Last modified: Apr 16, 2026

Combine Video and Audio with Python FFmpeg

Merging video and audio is a common task. You might have a silent video clip and a separate audio track. Combining them creates a complete media file.

Python, with the FFmpeg tool, makes this process simple. This guide will show you how. We will cover installation, basic commands, and error handling.

What is FFmpeg?

FFmpeg is a powerful command-line tool. It handles multimedia data. You can use it to convert, stream, and edit audio and video.

It supports almost every format. This makes it incredibly versatile. We will use it from within a Python script.

Setting Up Your Environment

You need two things. First, install FFmpeg on your system. Second, install the Python subprocess module. It comes built-in with Python.

To install FFmpeg, visit the official website. Follow the instructions for your operating system. On many systems, you can use a package manager.

For example, on Ubuntu or Debian, you can run this command in your terminal.
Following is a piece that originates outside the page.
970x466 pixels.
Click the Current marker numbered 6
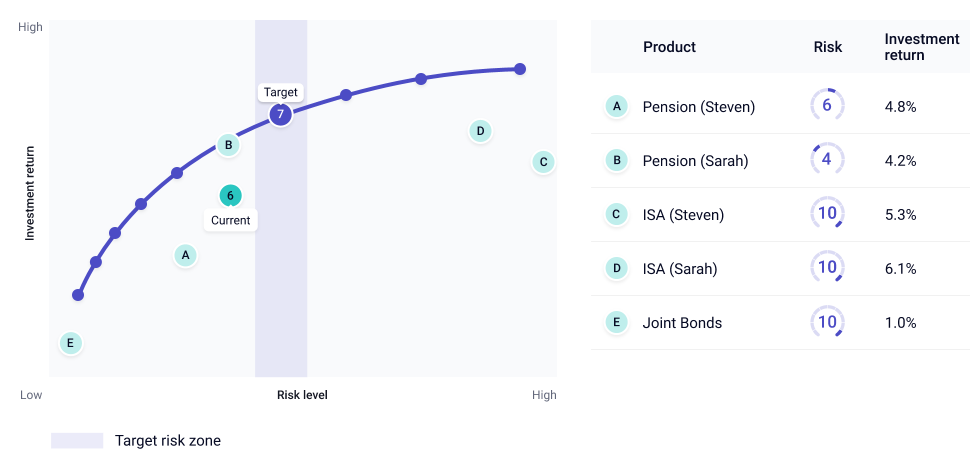coord(230,196)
sudo apt update && sudo apt install ffmpeg

On macOS, you can use Homebrew.


brew install ffmpeg

After installation, verify it works. Open a terminal and type:


ffmpeg -version

You should see version information. This confirms FFmpeg is ready.

The Basic FFmpeg Merge Command

The core command to merge files is straightforward. You specify an input video and an input audio file. Then you tell FFmpeg to copy the streams to an output file.

Here is the basic structure.


ffmpeg -i video.mp4 -i audio.mp3 -c:v copy -c:a aac output.mp4

Let's break it down. The -i flag specifies an input file. We use it twice for video and audio.

The -c:v copy tells FFmpeg to copy the video stream without re-encoding. This is fast and preserves quality.

The -c:a aac sets the audio codec to AAC, a common format for MP4 files. Finally, output.mp4 is the target file.

Using Python to Run FFmpeg

You can run shell commands from Python. The subprocess module is perfect for this. It lets you run FFmpeg as if you were in the terminal.

Here is a simple Python function to combine video and audio.


import subprocess

def combine_video_audio(video_path, audio_path, output_path):
    """
    Combines a video file and an audio file into a single MP4 file.
    
    Args:
        video_path (str): Path to the input video file (e.g., 'my_video.mp4').
        audio_path (str): Path to the input audio file (e.g., 'my_audio.mp3').
        output_path (str): Path for the output video file (e.g., 'final_video.mp4').
    """
    # Construct the FFmpeg command
    command = [
        'ffmpeg',
        '-i', video_path,
        '-i', audio_path,
        '-c:v', 'copy',       # Copy the video stream
        '-c:a', 'aac',        # Encode audio to AAC
        '-shortest',          # Finish when the shortest input ends
        output_path
    ]
    
    # Run the command
    try:
        subprocess.run(command, check=True, capture_output=True, text=True)
        print(f"Success! Output saved to: {output_path}")
    except subprocess.CalledProcessError as e:
        print(f"An error occurred while processing:")
        print(f"STDOUT: {e.stdout}")
        print(f"STDERR: {e.stderr}")

# Example usage
combine_video_audio('silent_video.mp4', 'background_music.mp3', 'final_video.mp4')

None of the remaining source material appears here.